Tag Archives: Berlin

The Landlady by Brendan Nash (Nollendorf Press, 2019)

A page-turner of a novel, reminiscent of Armisted Maupin’s TALES OF THE CITY. This city, however, is Berlin in the twenties instead of San Francisco in the 70s. Prices are out of control and rising every day. Everything is changing, and survival means being open to whatever comes next, to be modern. Meta has always been well off but soon won’t be able to pay the rent on the large apartment she’s taken for granted the last two decades. Her landlady, Esther, manages the apartment building and is the widow of Meta’s long-term lover. Esther’s son Pieps, works delivering coal by day but by night explores Berlin’s gay hot spots, where he’s sometimes mistaken for a rent-boy.

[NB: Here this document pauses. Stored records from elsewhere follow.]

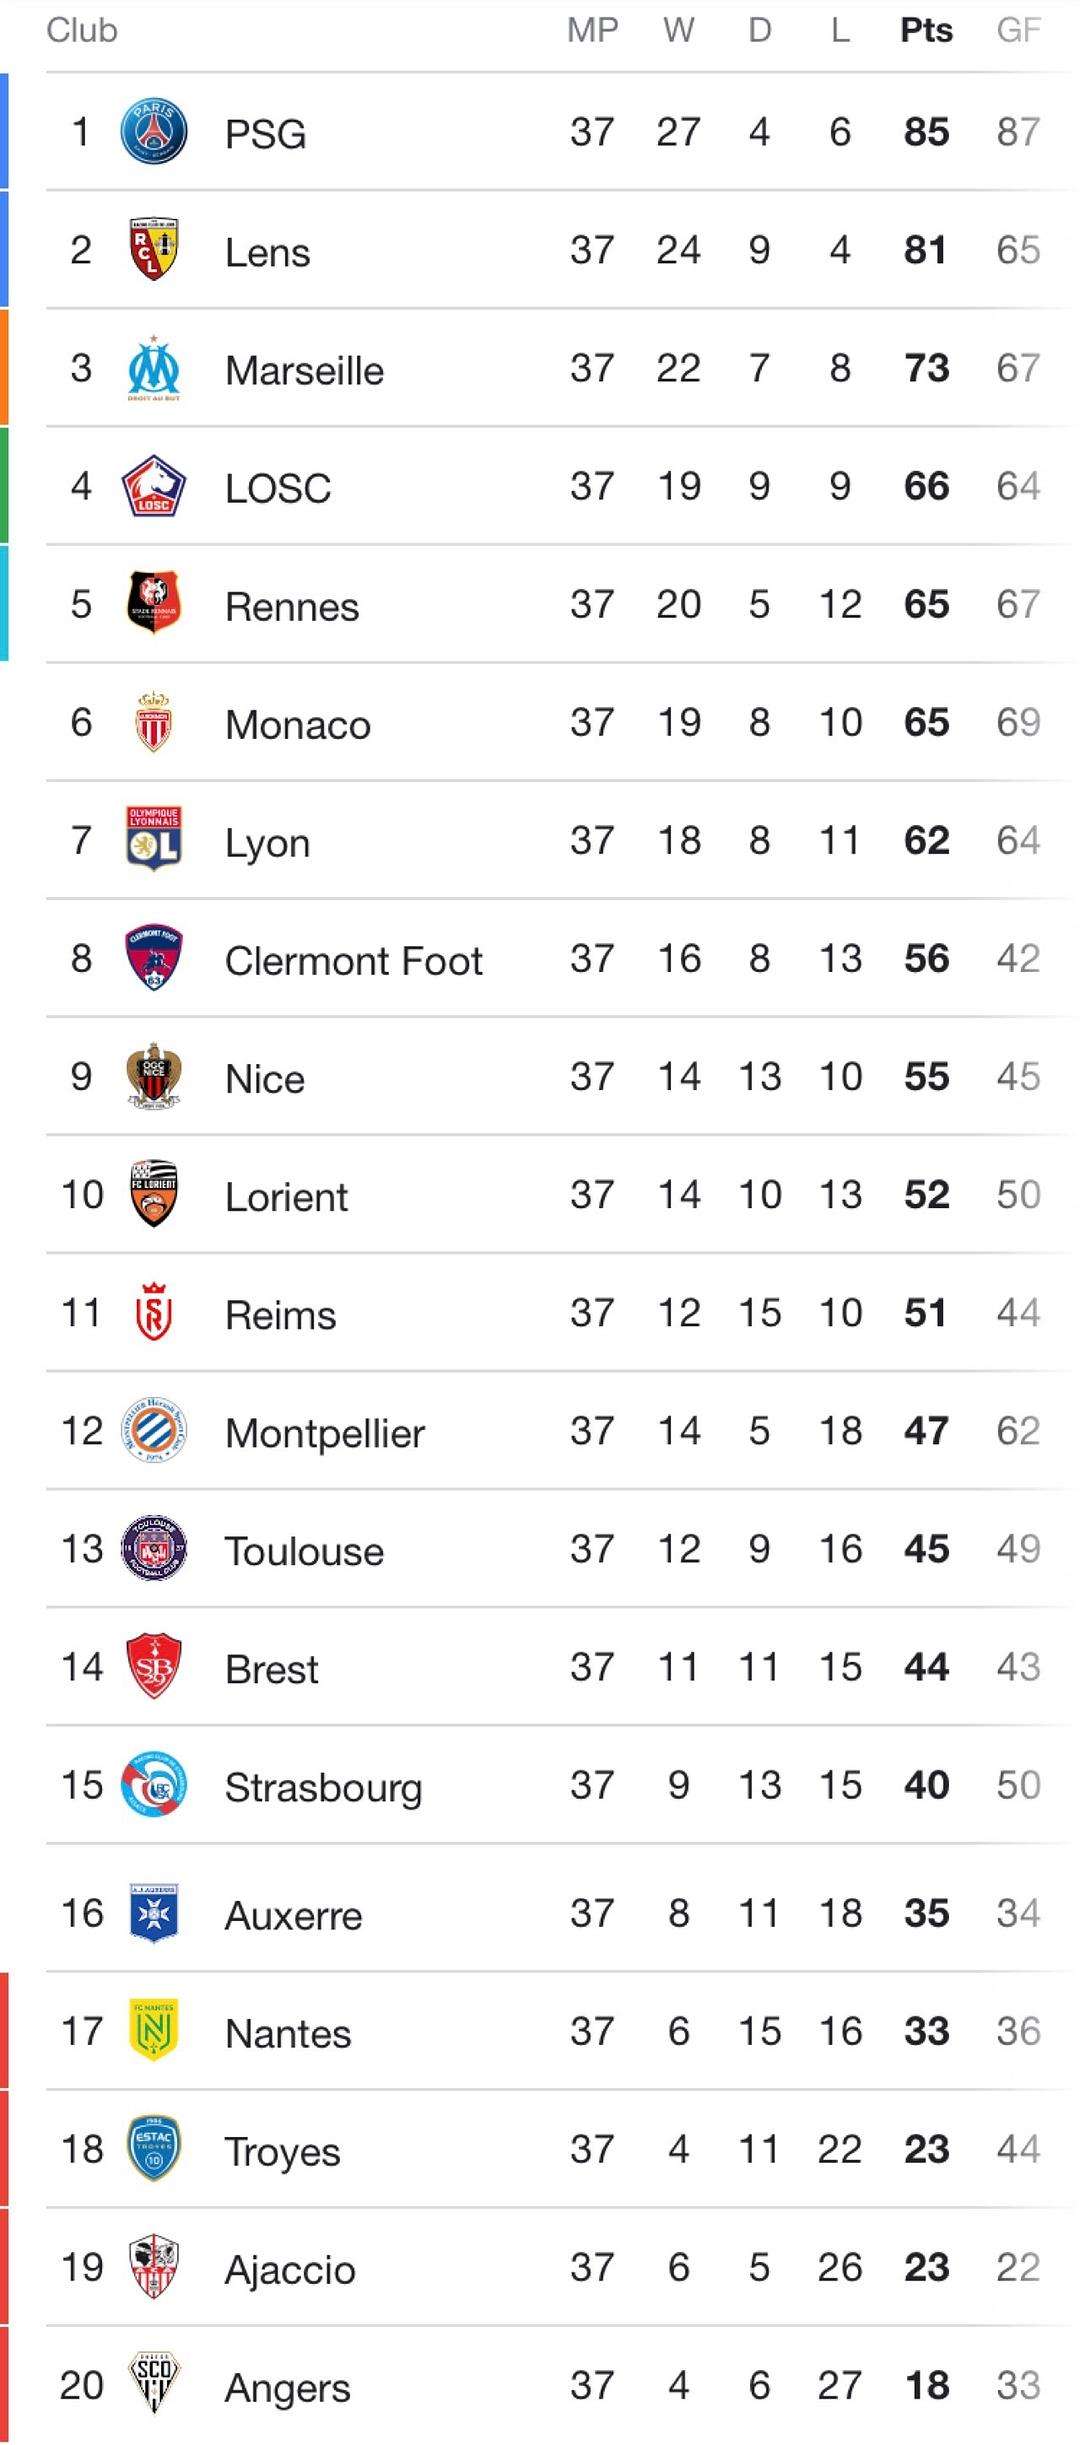This screenshot has width=1080, height=2445.
Task: Click the Strasbourg club logo
Action: (154, 1785)
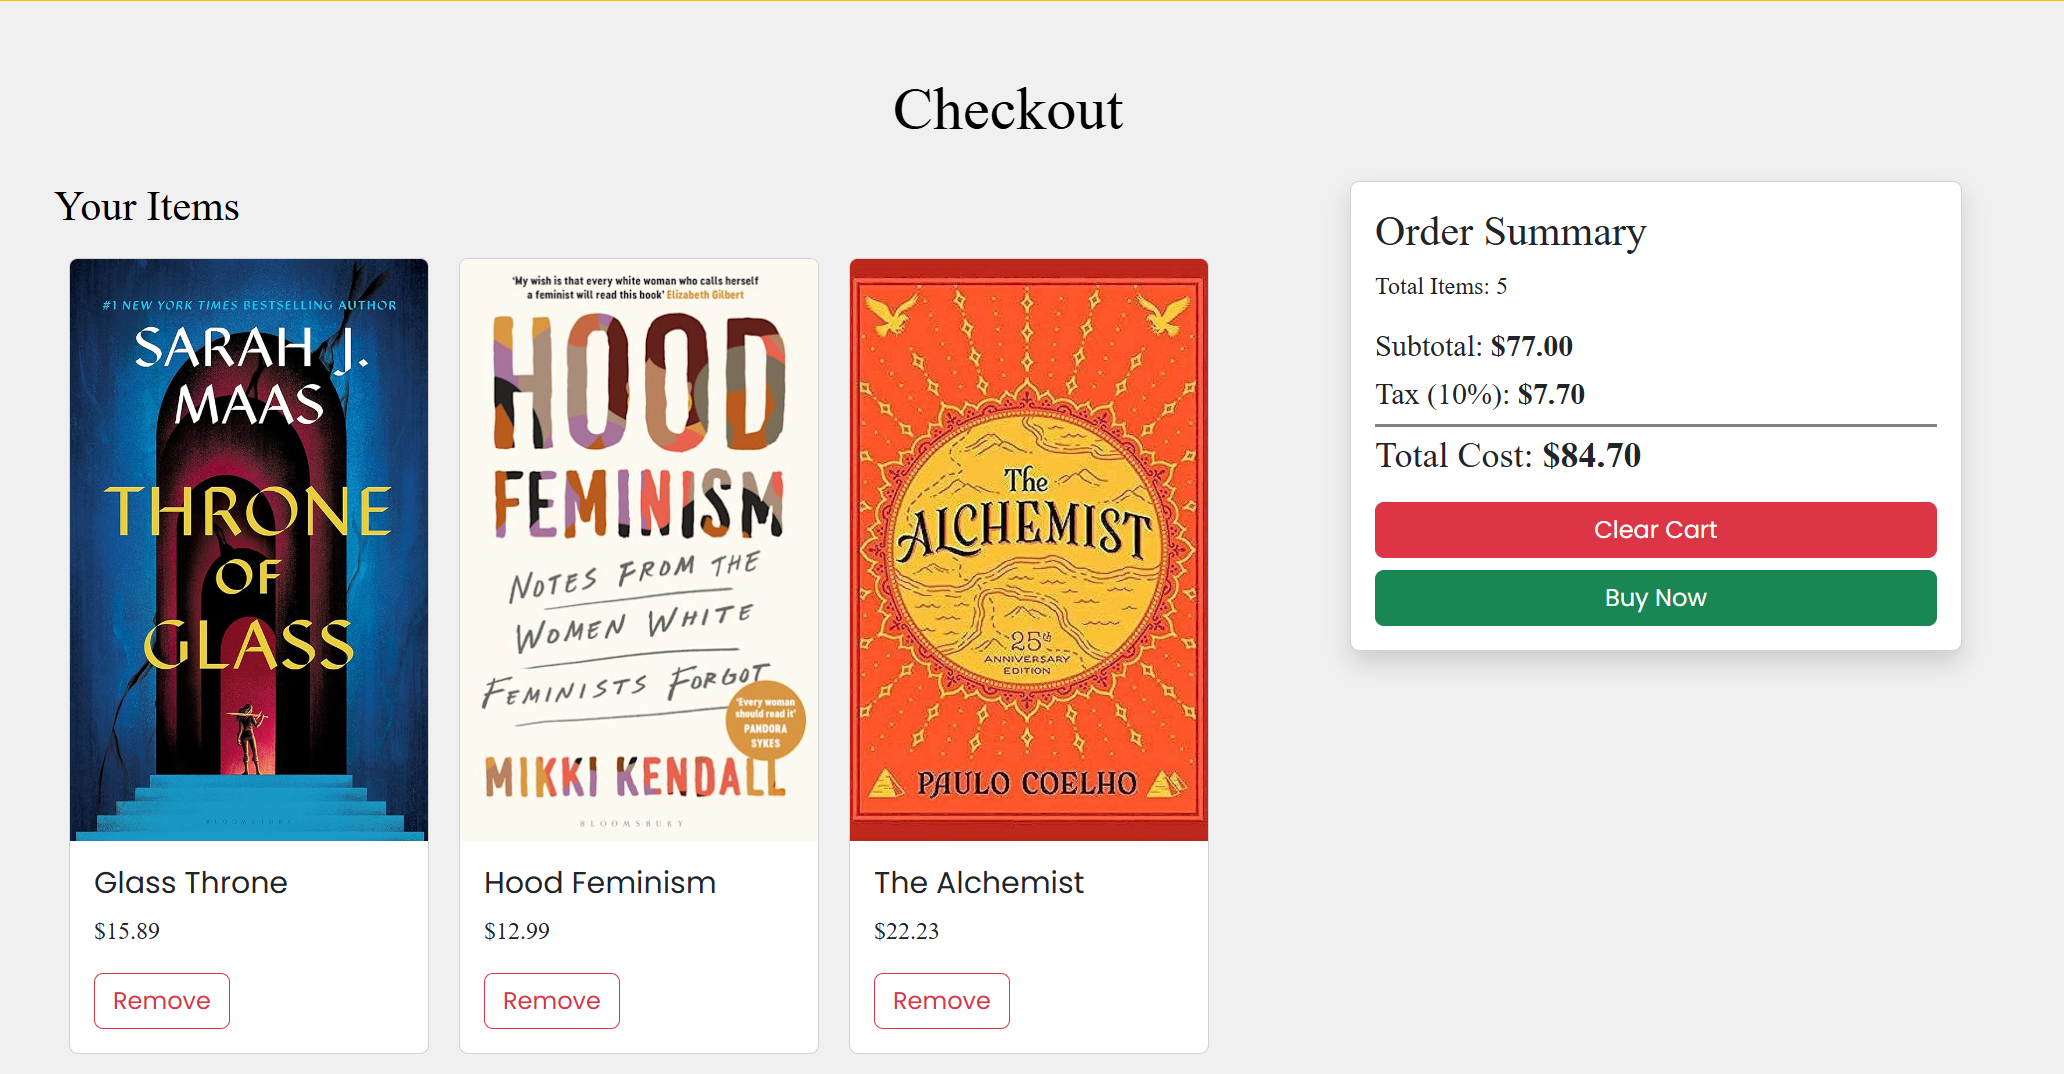Click the $15.89 price label
The height and width of the screenshot is (1074, 2064).
tap(127, 931)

He falls in love with Frank, who claims to be an actor from America but is actually a drug-addicted  ship’s steward trying to pack in as much of Berlin as he can in his week’s leave. Eva, Meta’s maid, becomes lovers with Lotte, the woman who pulls the strings in Berlin’s most fashionable queer clubs. Claire Waldorff is known by all and Claire knows a certain Marlene. A great read, with the city itself as a main character, and Berlin’s legendary queer nightclubs of the era as  historical settings  which the appealing fictional characters move through in search of their desires. I’m now eager to read Bredan Nash’s follow-up, THE DIRECTOR.


First chapter of THE DIRECTOR begins with the arrival of Paul Whiteman in Berlin, from Vienna, with a certain journalist in tow, not yet named but clearly the young Billy Wilder. So, exciting from the first!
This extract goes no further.